Tres de cada diez españoles padecen algún grado de insomnio

Los niños y las mujeres de 40-50 años, los más afectados

Según las estimaciones del grupo de trabajo sobre Trastornos del sueño de la Sociedad Madrileña de Neumología y Cirugía Torácica, tres de cada diez personas padece algún grado de insomnio, de los que el 18% se vuelven crónicos.
Se considera insomne a la persona que tiene dificultad para dormir durante al menos una semana seguida mientras se habla de insomne crónico cuando el problema dura más de treinta días.
Entre los factores desencadenantes más frecuentes destacan -según estos expertos- el estrés, la desaparición de un ser querido, las crisis sentimentales o las dificultades laborales y económicas. Además, aseguran que son más proclives a padecer insomnio las personas “inseguras e hipocondríacas”. El colectivo en el que más abundan son mujeres de edad media -entre 40 y 50 años- aunque cada vez son más los jóvenes que también sufren de insomnio.
Actualmente este problema está aumentando mucho entre los niños, lo que estos expertos achacan a que pasan cada vez más horas delante del televisor.

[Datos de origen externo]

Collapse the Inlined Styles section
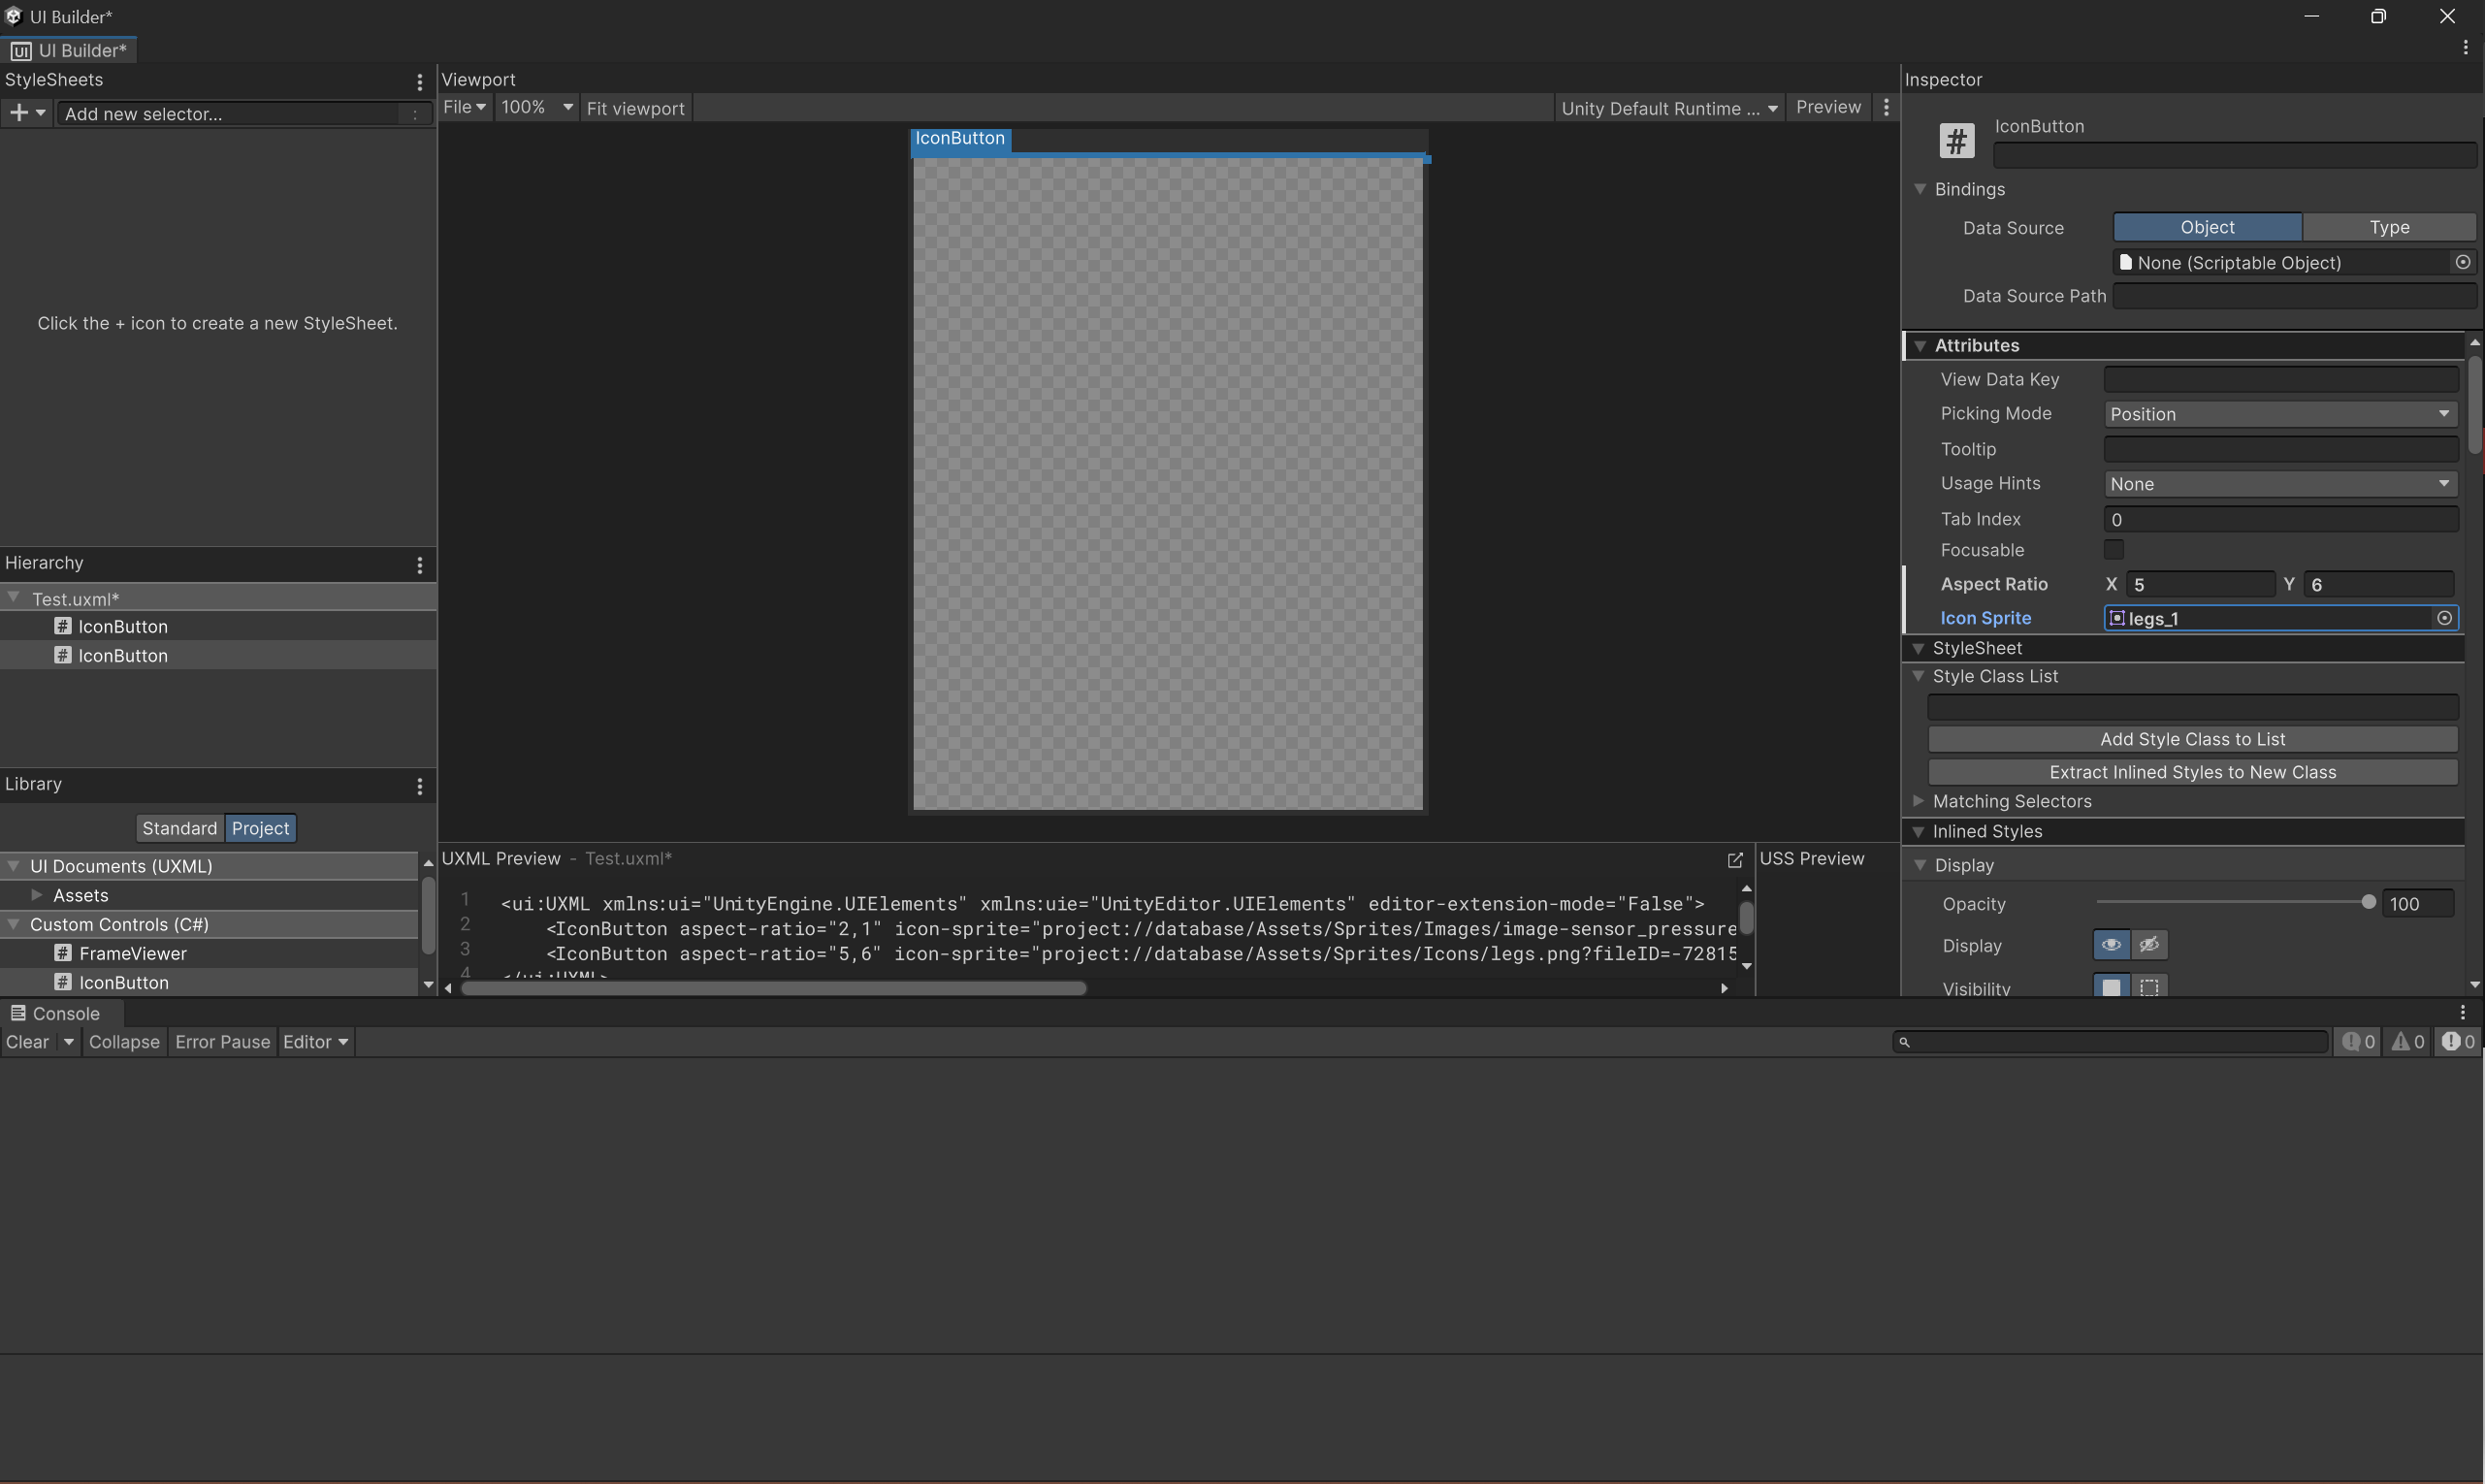Image resolution: width=2485 pixels, height=1484 pixels. tap(1919, 830)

Hasta aquí la noticia. Por nuestra parte, añadir que el hecho de que la Sociedad Madrileña de Neumología y Cirugía Torácica no haya tenido en cuenta –al menos, no lo menciona- la posibilidad de que ese trastorno pueda deberse a una razón geopatógena –entre otras posibilidades- demuestra que la especialización lleva a veces a perder no sólo perspectiva sino rigor y seriedad. Cualquier persona medianamente informada sabe que muchas veces los casos de insomnio se deben a la cercanía de una torre de alta tensión, de un generador eléctrico, de una antena repetidora de telefonía móvil, de una corriente subterránea de agua, de una inadecuada orientación de la cama, de un cruce de líneas Hartman sobre la zona donde apoya la cabeza en la almohada el insomne, de la presencia de un simple radiodespertador conectado en la mesilla de noche, de que el cable que suele conectar por detrás de la cama las lámparas de las mesillas de noche no tenga conexión a tierra, de que toda la casa carezca de ella, de la composición del suelo donde se asienta la casa… Y eso sólo en ese ámbito. Porque hay otras posibles causas de insomnio que ni se mencionan en ese estudio y de las que no vamos a hacer relación porque alargaríamos en demasía este comentario.
Es obvio que hay que reciclar a muchos expertos y sacarles del gueto de sus conocimientos parcelados.